Lymphedema and Weight Loss
A Look At Weight Loss And Lymphedema
When an increase occurs in lymph fluid or a blockage happens in the vessels that form the lymphatic system, the limb or other body tissue begins to swell. We call this lymphedema. The vessels of the lymph system are responsible for transporting excess fluid and protein to the blood stream. Bacteria, toxins and other foreign bodies are trapped by small round organs named node lines. Losing weight is possible if you have lymphedema, it is achieved through exercise and a healthy eating plan. While lymphedema cannot be cured, exercise has the potential to improve circulation within the lymph system, this in turn can reduce the area of swelling. A single and uniform weight loss plan that will be suitable for all lymphedema patients does not exist, since the causes of lymphedema vary.
The First Step
Speak with your physician to confirm that it is safe for you to begin a weight loss program. Since lymphedema can be caused by such things as infections, cancer, radiation and genetic issues, ensuring that the chosen weight loss program does not aggravate the lymphedema or other medical problem, is crucial.
The Second Step
Join the Lymphedema Awareness Foundation or other online support groups, this will allow you to communicate with people in a similar situation regarding exercise and diet plans.
The Third Step
Analyse available information to see the effect of certain sports and exercises on people who have lymphedema.
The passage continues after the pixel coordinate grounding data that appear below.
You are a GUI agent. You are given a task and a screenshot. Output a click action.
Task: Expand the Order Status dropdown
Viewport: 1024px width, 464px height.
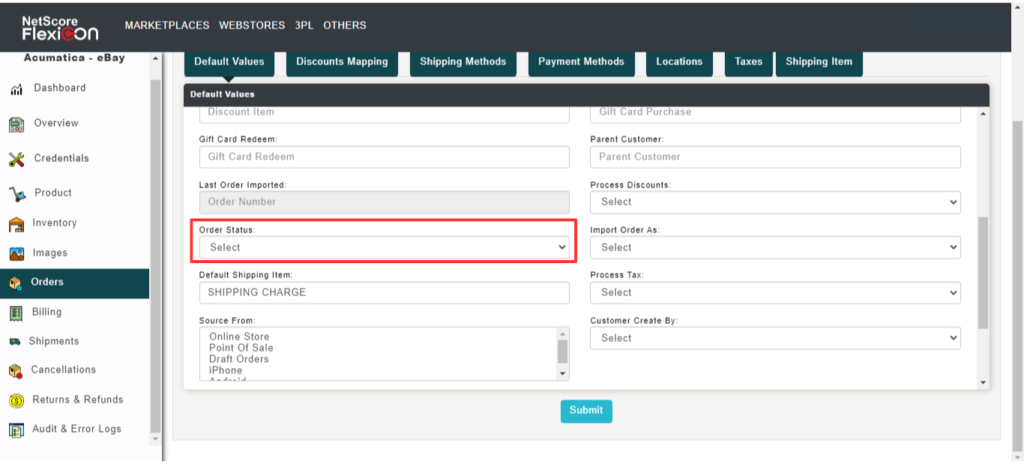(x=384, y=247)
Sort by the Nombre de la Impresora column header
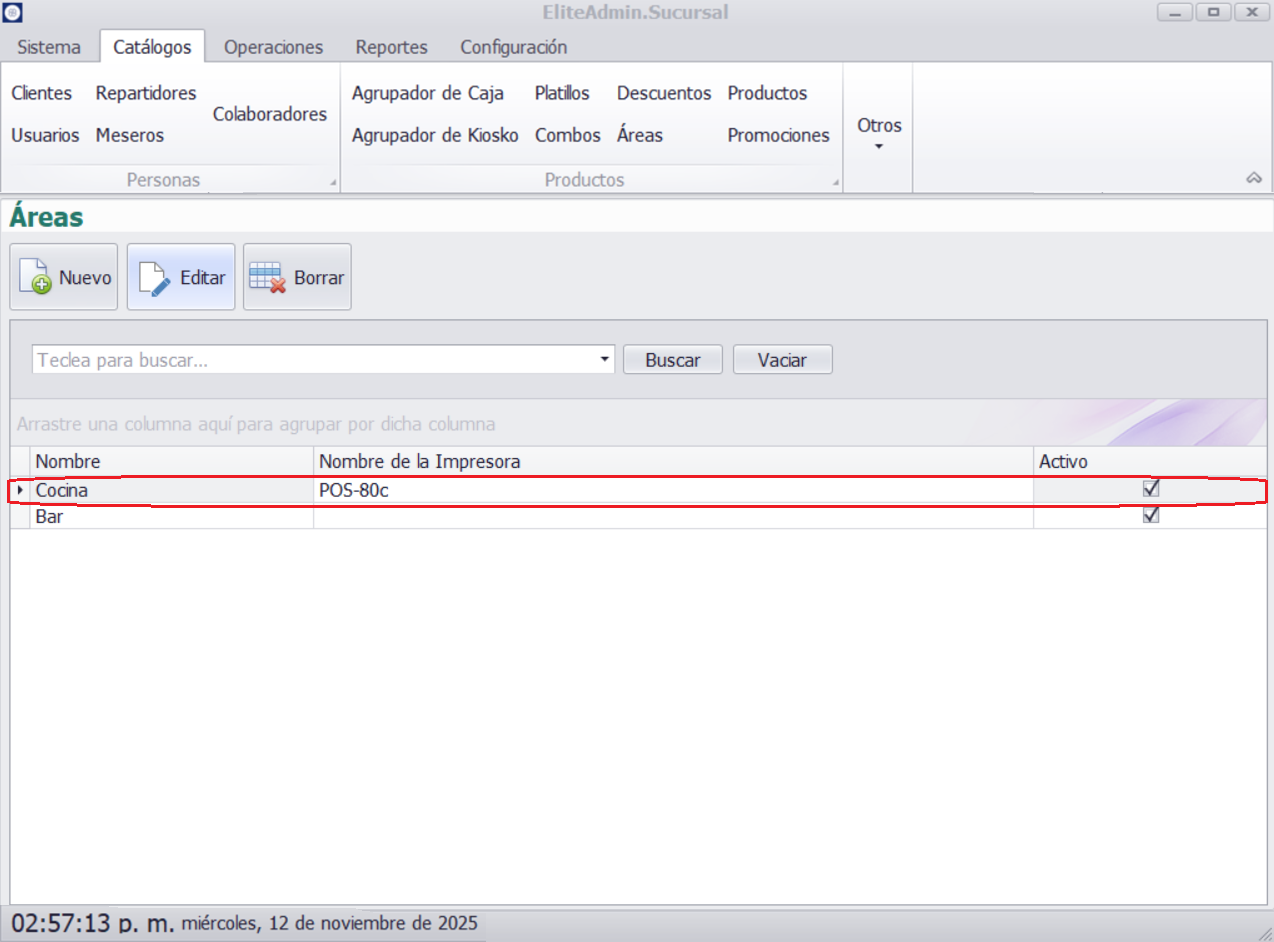The width and height of the screenshot is (1274, 942). [x=672, y=461]
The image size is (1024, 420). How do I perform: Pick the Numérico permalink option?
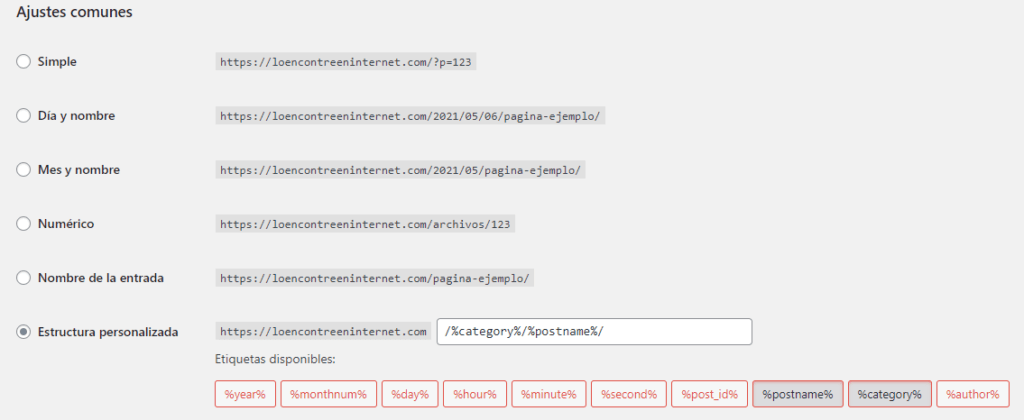click(24, 224)
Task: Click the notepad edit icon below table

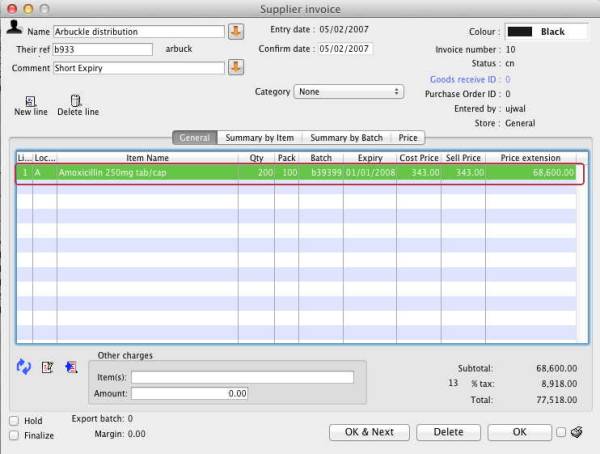Action: (x=47, y=367)
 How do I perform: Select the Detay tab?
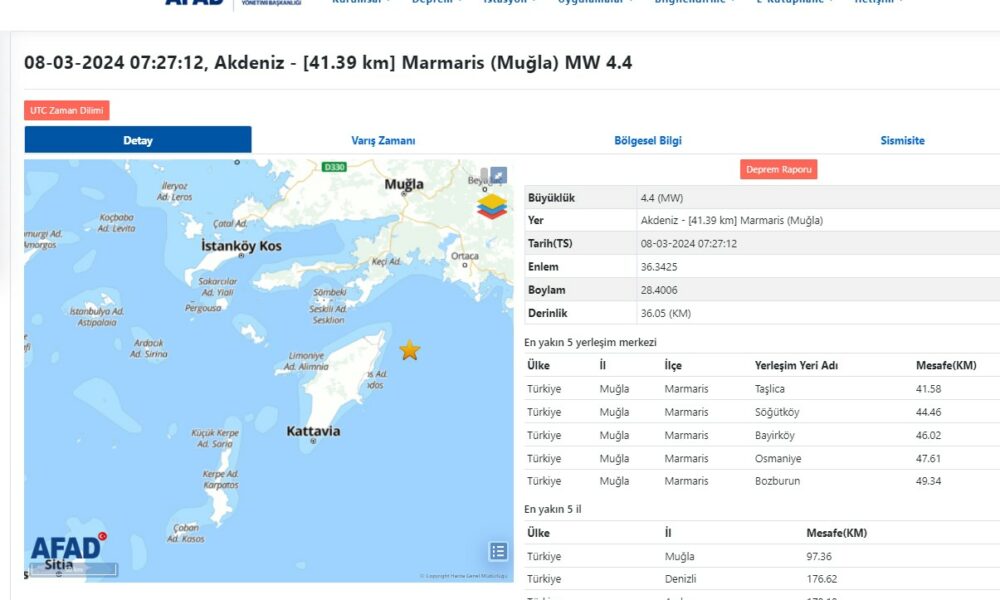tap(138, 141)
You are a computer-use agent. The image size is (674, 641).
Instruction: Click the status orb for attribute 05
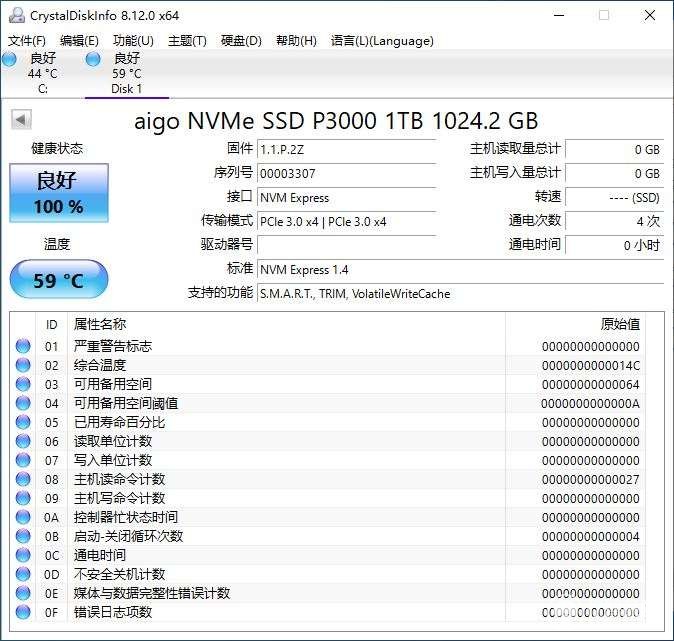click(x=23, y=422)
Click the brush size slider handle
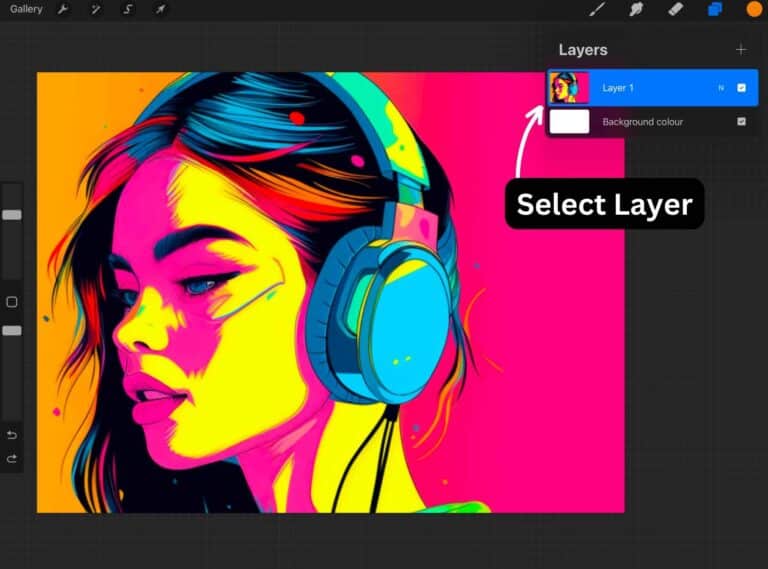768x569 pixels. (12, 215)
One example of such research is an essay called, ‘Cool Tips For A Hot Summer’. In this essay the National Lymphedema Network suggested exercises which are low impact, such as swimming. On the other hand sports like tennis, which has the risk of a lymphedematous limb being struck by a ball as well as engaging in a repetitive action where resistance plays a role, may be a riskier choice. That being said, the National Cancer Institute feels that breast cancer patients who have lymphedema could benefit from aerobic exercises and a gradual weight lifting program.
The Fourth Step
Make an appointment with a dietitian to create an eating plan that will help you achieve your weight loss goal. Currently, a specific lymphedema diet does not exist. MayoClinic.com recommends that people with lymphedema ensure they have plenty of fruit and vegetables in their diet, the same advice which is given to people who don’t have lymphedema.
The Fifth Step
If your weight is in excess of 100 pounds and you have lymphedema, then you should meet with a professional in obesity. ‘Ostomy Wound Management’ printed an article which pointed to a lymphedema epidemic among people who are morbidly obese, such patients are encouraged to engage in specialised care, this may include bariatric surgery which reduces the stomach size.
The Sixth Step
As you begin the weight loss plan, make sure you give extra attention to caring for your lymphedematous limb or tissue. On the website Lymphedema Treatment, the physical therapist Bonnie B. Lasinski, advises that patients should always use their compression bandages or garments when they are engaging in exercise. Bowling, jogging and tennis are considered to be higher risk choices for lymphedema patients, whereas swimming, quick walking and cycling carry less risk, although if it does not aggravate their condition, patients can certainly try jogging. On days that the lymphedematous limb is swollen, it should be raised and rested and the person should refrain from exercise.